I have altered OP’s code to,

    public static void setIcon(long window, BufferedImage img) {
        GLFWImage image = GLFWImage.malloc();
        image.set(img.getWidth(), img.getHeight(), loadImageToByteBuffer(img));

        GLFWImage.Buffer images = GLFWImage.malloc(1);
        images.put(0, image);
        
        GLFW.glfwSetWindowIcon(window, images);


        images.free();
        image.free();
    }

    private static ByteBuffer loadImageToByteBuffer(final BufferedImage image) {
        final byte[] buffer = new byte[image.getWidth() * image.getHeight() * 4];
        int counter = 0;
        for (int i = 0; i < image.getHeight(); i++) {
            for (int j = 0; j < image.getWidth(); j++) {
                final int c = image.getRGB(j, i);
                buffer[counter + 0] = (byte) (c << 8 >> 24);
                buffer[counter + 1] = (byte) (c << 16 >> 24);
                buffer[counter + 2] = (byte) (c << 24 >> 24);
                buffer[counter + 3] = (byte) (c >> 24);
                counter += 4;
            }
        }
        ByteBuffer bb = BufferUtils.createByteBuffer(buffer.length);
        bb.put(buffer);
        return bb;
    }

but I still get the same error OP reports (java.lang.NullPointerException
at org.lwjgl.system.Checks.checkPointer(Checks.java:103)). The image I’m trying to load is 48x48 png.
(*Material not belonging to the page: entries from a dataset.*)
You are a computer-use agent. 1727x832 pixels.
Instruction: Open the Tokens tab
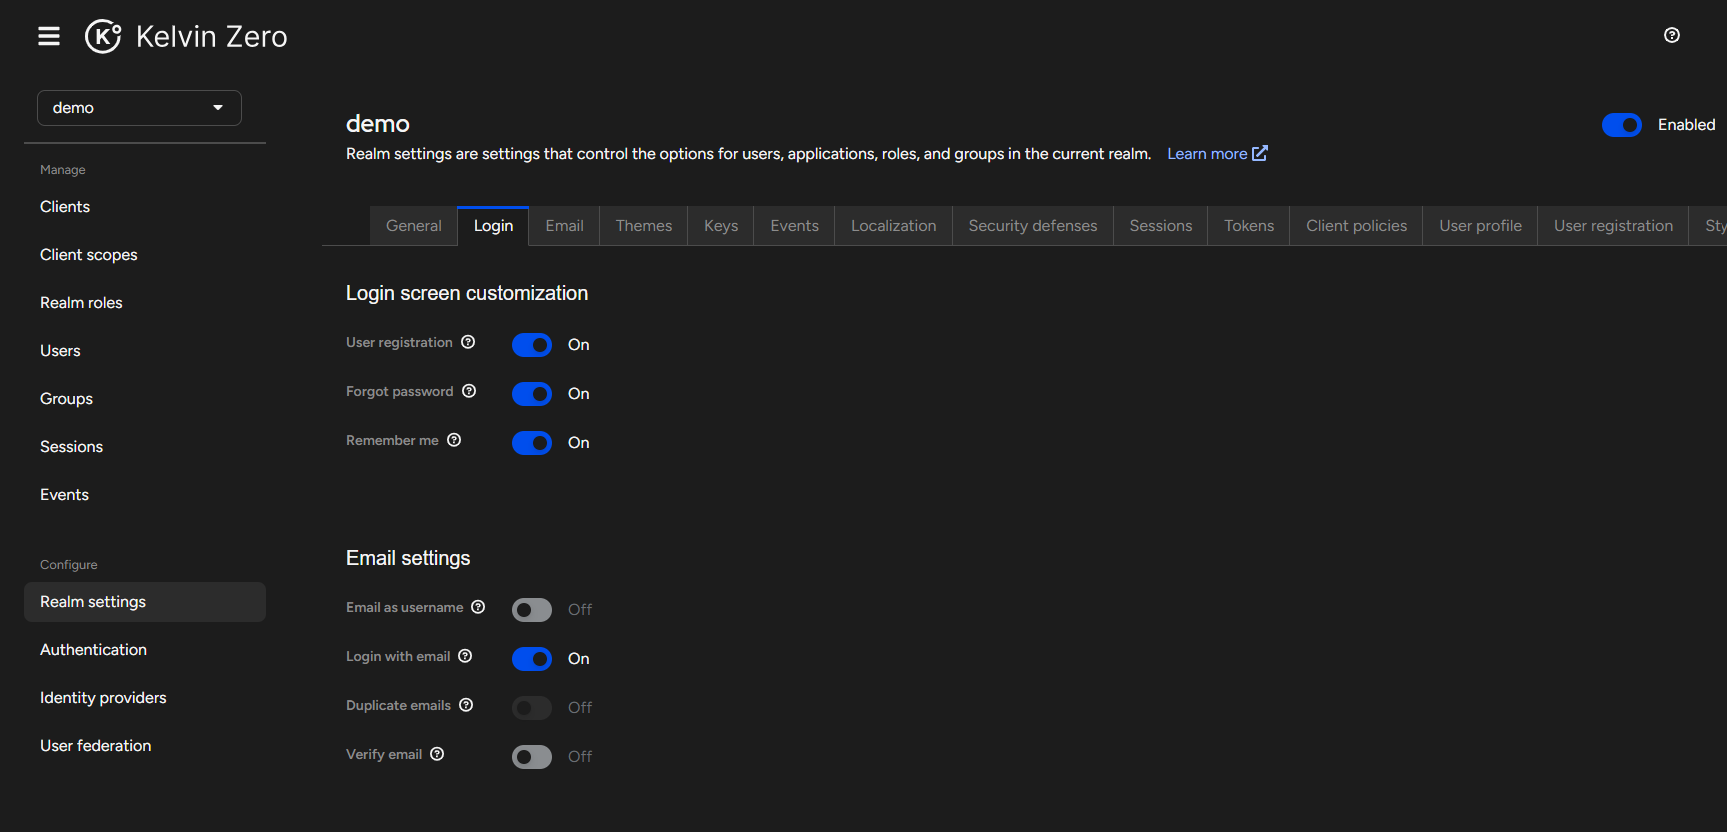tap(1248, 226)
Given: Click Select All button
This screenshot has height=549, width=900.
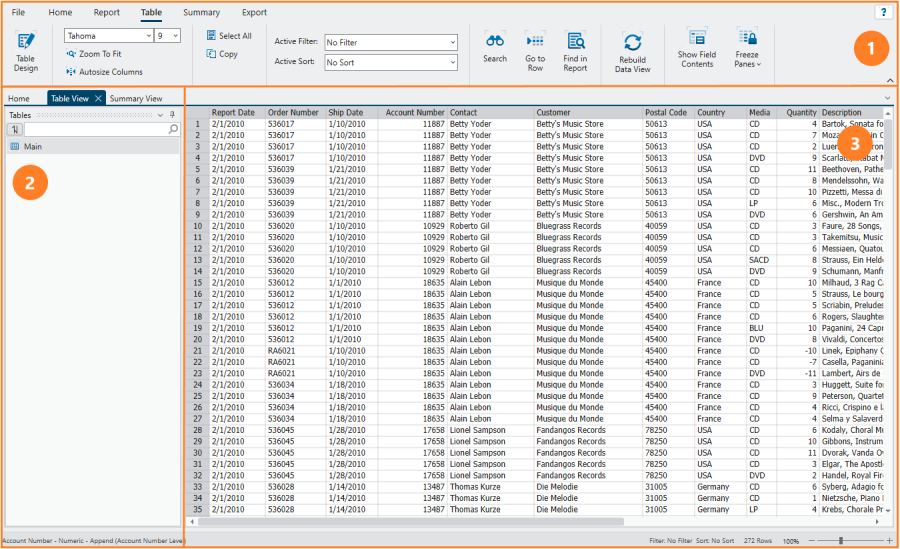Looking at the screenshot, I should pyautogui.click(x=229, y=36).

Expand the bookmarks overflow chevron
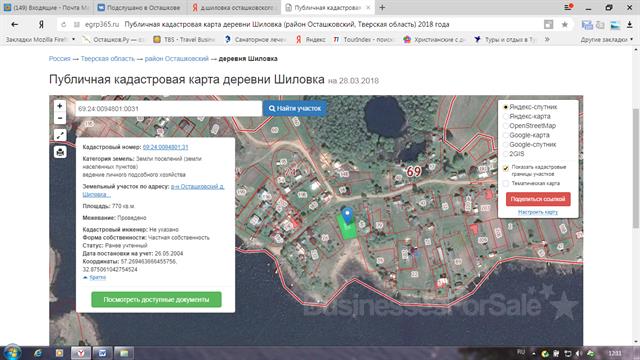(547, 39)
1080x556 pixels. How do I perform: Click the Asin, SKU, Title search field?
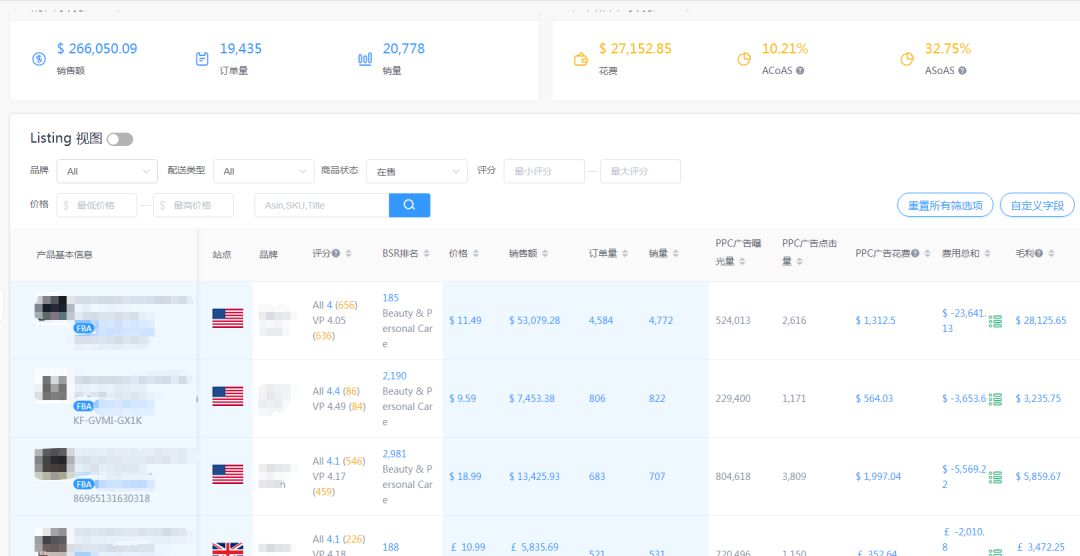pos(321,205)
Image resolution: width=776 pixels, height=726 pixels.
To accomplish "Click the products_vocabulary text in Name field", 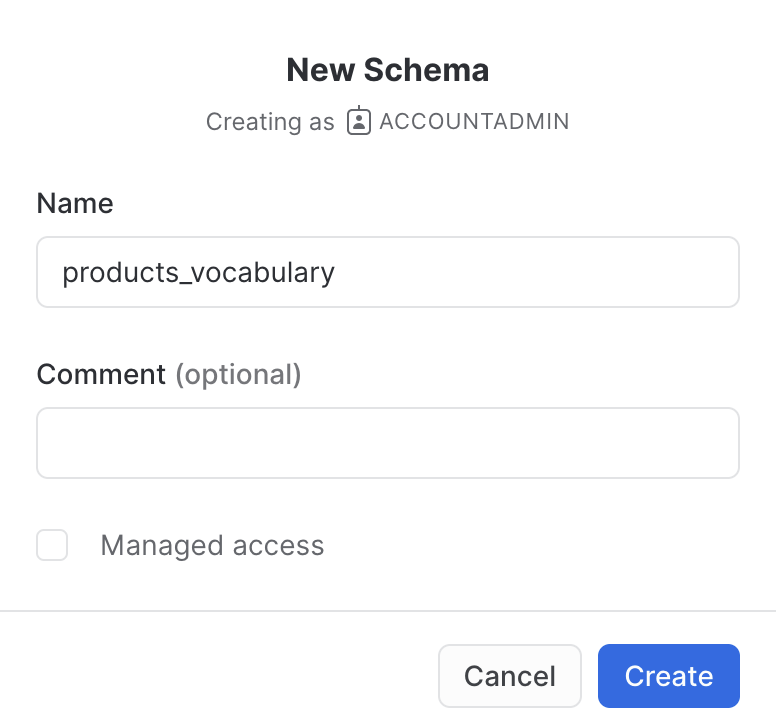I will click(198, 272).
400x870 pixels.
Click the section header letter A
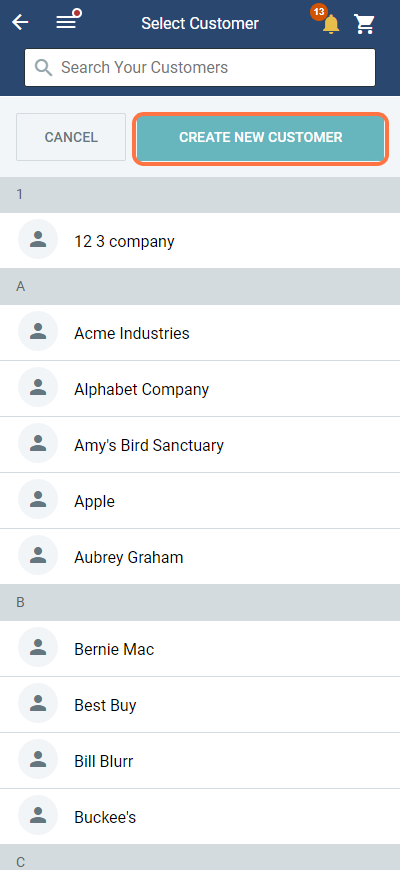click(21, 287)
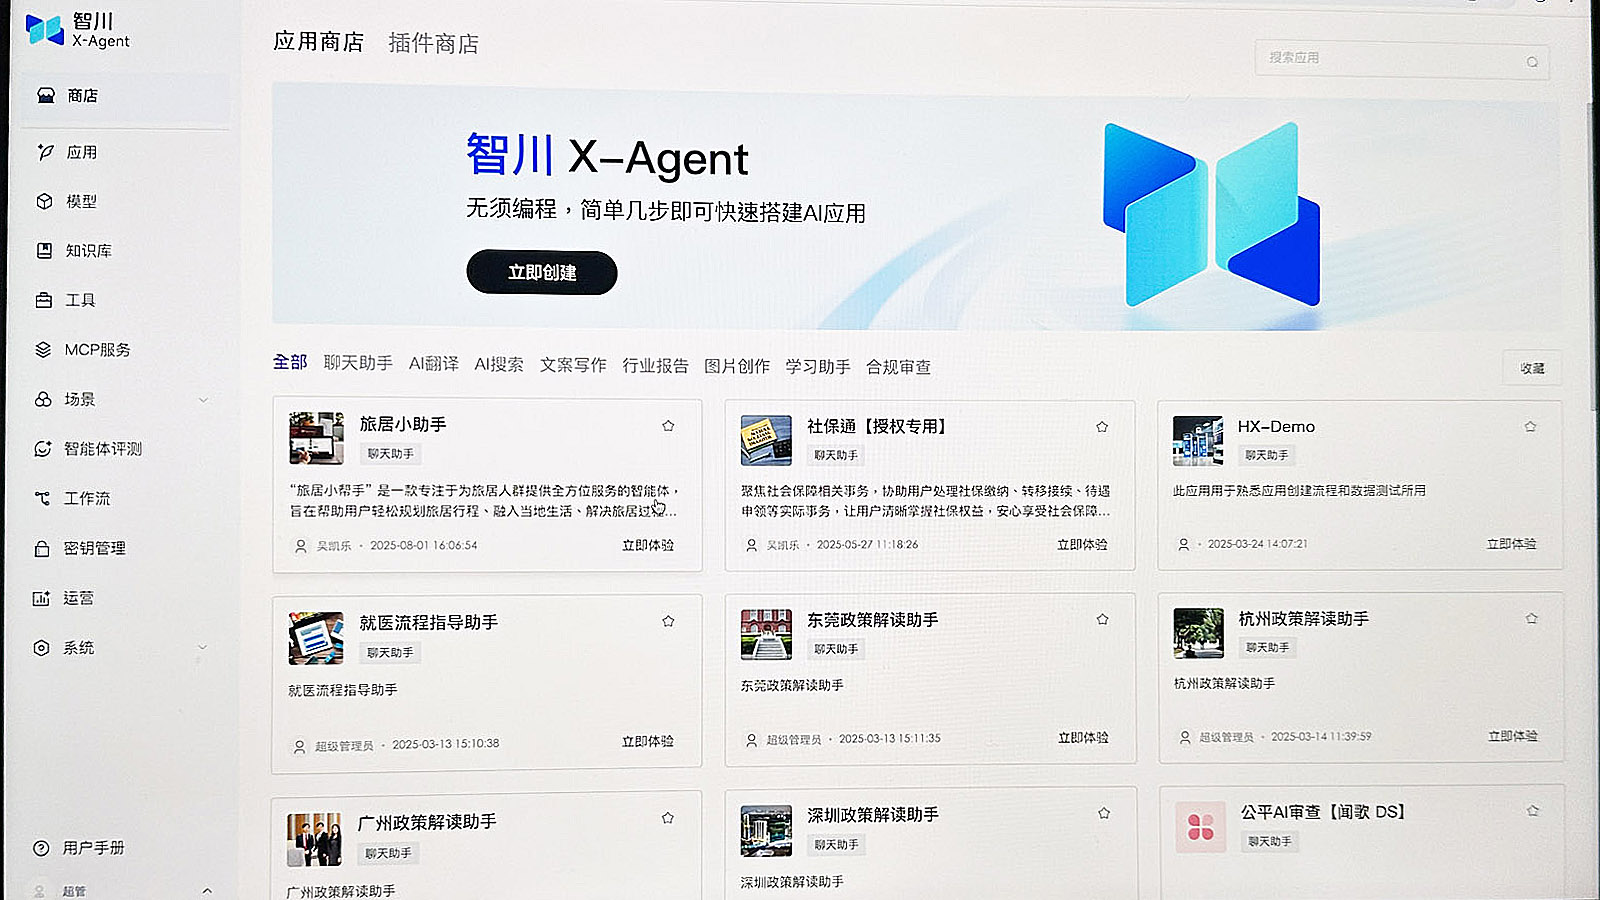Star the HX-Demo app card
The height and width of the screenshot is (900, 1600).
tap(1530, 427)
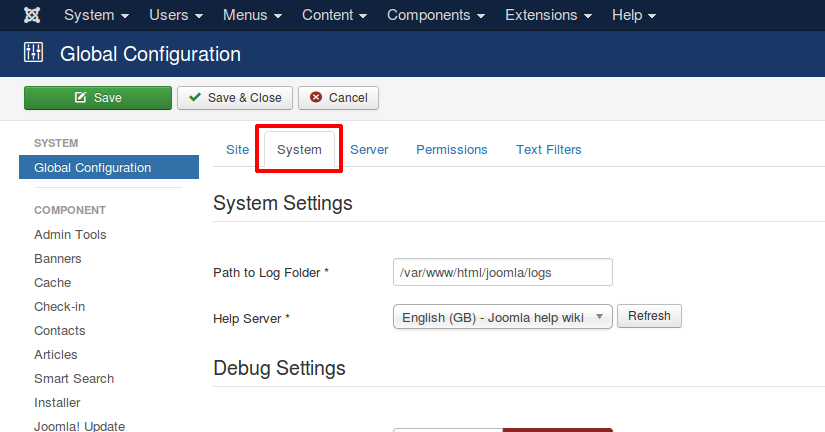
Task: Open the Users menu
Action: coord(176,16)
I can start a new thread if that is preferable, but it seems very relevant to this post already. Thank you!

One obvious bug with the above code is that the ByteBuffer is not flipped after the put call. Other than that, I cannot reproduce the NPE and the code works fine for me. Could you post the entire stacktrace?

More observations:

  • GLFWImage.Buffer is an array of GLFWImage structs. You don’t need to allocate a GLFWImage, then copy it to the buffer. The buffer can be used as a flyweight, it exposes all methods GLFWImage has and it applies them to the current buffer position.
  • In loadImageToByteBuffer, you don’t need to allocate a byte[], fill it, then copy it to the ByteBuffer. You can fill the ByteBuffer directly and avoid the overhead.
  • LWJGL comes with bindings to stb_image, which can be used to load a PNG file directly as a ByteBuffer. It is faster and more memory efficient than using ImageIO and BufferedImages.

This is what I would use:

try ( MemoryStack stack = stackPush() ) {
	IntBuffer w = stack.mallocInt(1);
	IntBuffer h = stack.mallocInt(1);
	IntBuffer comp = stack.mallocInt(1);

	ByteBuffer icon = stbi_load("modules/core/src/test/resources/lwjgl32.png", w, h, comp, 4);

	glfwSetWindowIcon(window, GLFWImage.mallocStack(1, stack)
		.width(w.get(0))
		.height(h.get(0))
		.pixels(icon)
	);

	stbi_image_free(icon);
}

Spasi, your response is too awesome! Concise, clear, and thorough. Suffice it to say, the code block you recommend at the end works for me! Thank you so much. Really can’t thank you enough for such a quick response with exactly what I needed.

Regarding the rest of your advice, the truth is, I’m very green with OGL and LWJGL. I understand the code I see, but I’ve had a very hard time finding the right information to learn from. Thus you see some of the flaws in my code I linked. I will go through the points you made, but for the purpose of this message board, that seems irrelevant. Just me learning what most people who do this probably already know.

For instance, the main project I’m working on, I somehow built wrong? It doesn’t find the stb image bindings or stackpush(). Only a different, bigger project has those. Now I know I need to import those and what to import, but time and time again, it is the same situation of an easy answer made hard through my ignorance and scarce info. If I can get good, I’d almost consider putting together a Dummy’s Guide to OpenGL/LWJGL just because I don’t want people to struggle like me. It’s quite interesting/powerful once you get the hang of it.

I can post any further info if you still wish it, Spasi, otherwise, thank you so much again! :smiley:

[quote=“SolidGold,post:10,topic:57357”]
We recognize that this has always been an issue for new LWJGL users and will try to do something about it in the future. (see LWJGL#201)

In the meantime, my recommendation to new users is that they go through the sample code and demo suite.